Wednesday, January 09, 2008

You're Not Wrong, Walter, You're Just Illiterate

Quite the barnburner last night in the Granite State.

Hillary Clinton went from being clinically dead (at least according to known feminist Chris Matthews) at 6pm to the "frontrunner for the Democratic nomination" by Midnight.

That actually happened. And while I believe all of those far-off prognostications about as far I can throw Hillary Clinton, we have been taught in American politics these days to expect the expected, that pollsters have gotten so good at what they do that they could never be wrong and that whatever they feed the mainstream media must be correct, because they got it right once or twice before. And the media, largely lacking the ability to use critical thinking and decipher what polls actually mean, report polling numbers as facts and then get pissed off when that's not the whole story, and legions of them look foolish on national television.

But the problem with both of those memes is that even a casual observer of the American political process would have known by 8:15 last night that something wasn't right.
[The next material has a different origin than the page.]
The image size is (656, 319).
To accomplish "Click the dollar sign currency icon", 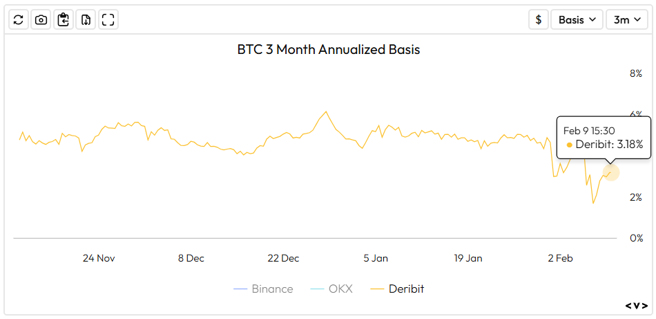I will 538,19.
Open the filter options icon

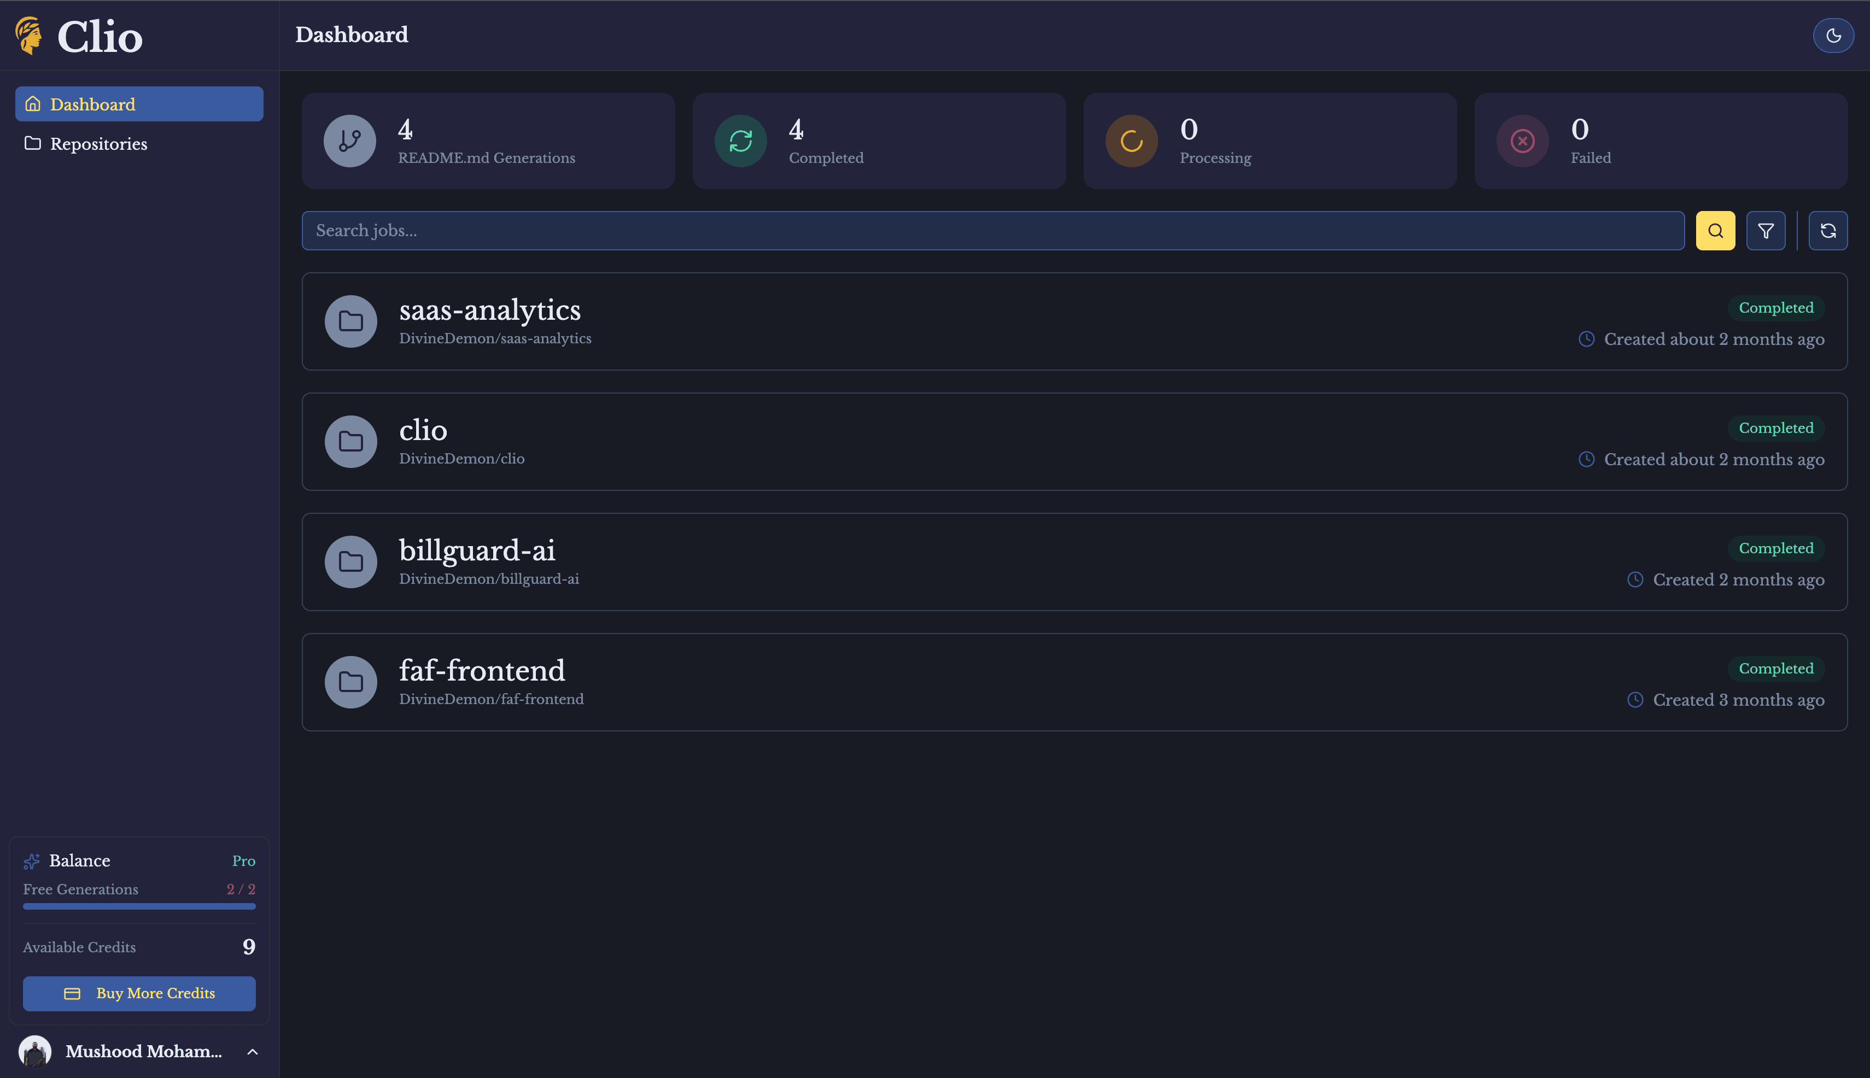pyautogui.click(x=1766, y=230)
Actually, scratch that, anyone with an eighth grade education (or your typical New Hampshire primary voter) who can use a calculator would tell you that 40+30+15=85. By the best estimates, 15% of voters were undecided when they walked into the polls last night, and that's if you only look at the numbers. (And don't bother telling me "Oh you forgot about Kucinich." I didn't forget about Kucinich, we just all wish he forgot about us. Lunatic. Honest to God, he already talks about aliens, if he starts talking nude conspiracies, he and Lyndon Larouche are going to run on the Looney Tune ticket.)

This situation also reminds us why tracking polls are crack for the weak. When there are only about 100 hours from the results being announced in Iowa until people started voting in New Hampshire, no pollster worth his weight whatever they were feeding the media all day yesterday would tell you that all bets were off. And then, when you factor in at least two huge events happening in an 18-hour span (the debate and Hillary's odd, salty discharge moment [non-sexual division]) history will take over.

See, people in New Hampshire are regarded as "private" people. They may actually just be "ridiculous" people but any way you slice it, they openly lie to pollsters in a vain attempt to try and get them off their backs. We go through this every four years: New Hampshireites (New Hampshirians?) are oversaturated with campaign materiel, candidates, pollsters, pundits and toast and egg breakfasts at diners, and they get hostile, wanting everyone to leave town, and thinking they never will. So they lie. They lie to staffers. They lie to pollsters. They lie to whoever will listen to their insane rants about their "problems" (Word to the wise, the only problems you have in New Hampshire are not enough NASCAR and too much snow and it was 65 degrees yesterday and the race is probably coming up, so shove it). They claim, despondently, that they just want to be left in peace. Then they vote and we all figure out that they were lying all along and we leave and talk about them for about 24 more hours and then we move on to the other 48 states and the real issues facing the nation.

And then, two years from now, New Hampshire will demand to know where we all have gone and invite all the politicians and pundits and pollsters and gentrified media types back for toast and eggs and demand that we fawn over these hardworking Americans facing down their withering past in a new American century. And for some reason, we oblige them.

And we are left with one simple, incontrovertible fact: That as the sun rises through the snowdrifts of Dover and Portsmouth on primary day and sets over the desolate hellscape of Keene on the evening of primary day, two-thirds of New Hampshire voters, whether they tell you or not, whether they know better or not, whether they care or not, will go to the polls (after eating their toast and eggs, of course) and stand in a booth, furrowing their brows in a vain attempt to understand and THAT IS WHEN THEY MAKE A DECISION.

These are people that make swing voters look like decisive party boosters. These are people who sling coffee and eat toast and eggs and yearn for simpler time when their lack of understanding and cultural diversity seemed to fit in Wonder Bread America.

These people are New Hampshire, for better or worse. And someday, people in politics will understand them. And run far, far away.

[/rant]

---

And yes, thank you, it is good to be back.

1 comment:

Christine said...

YAY! A blog post, finally, to appease your adoring fans!

I laughed, I cried, I stabbed my voodoo map of New Hampshire. Bitches.

Don't worry though. Our Feb 5 organization is unparalleled :-) Si se puede! Haha.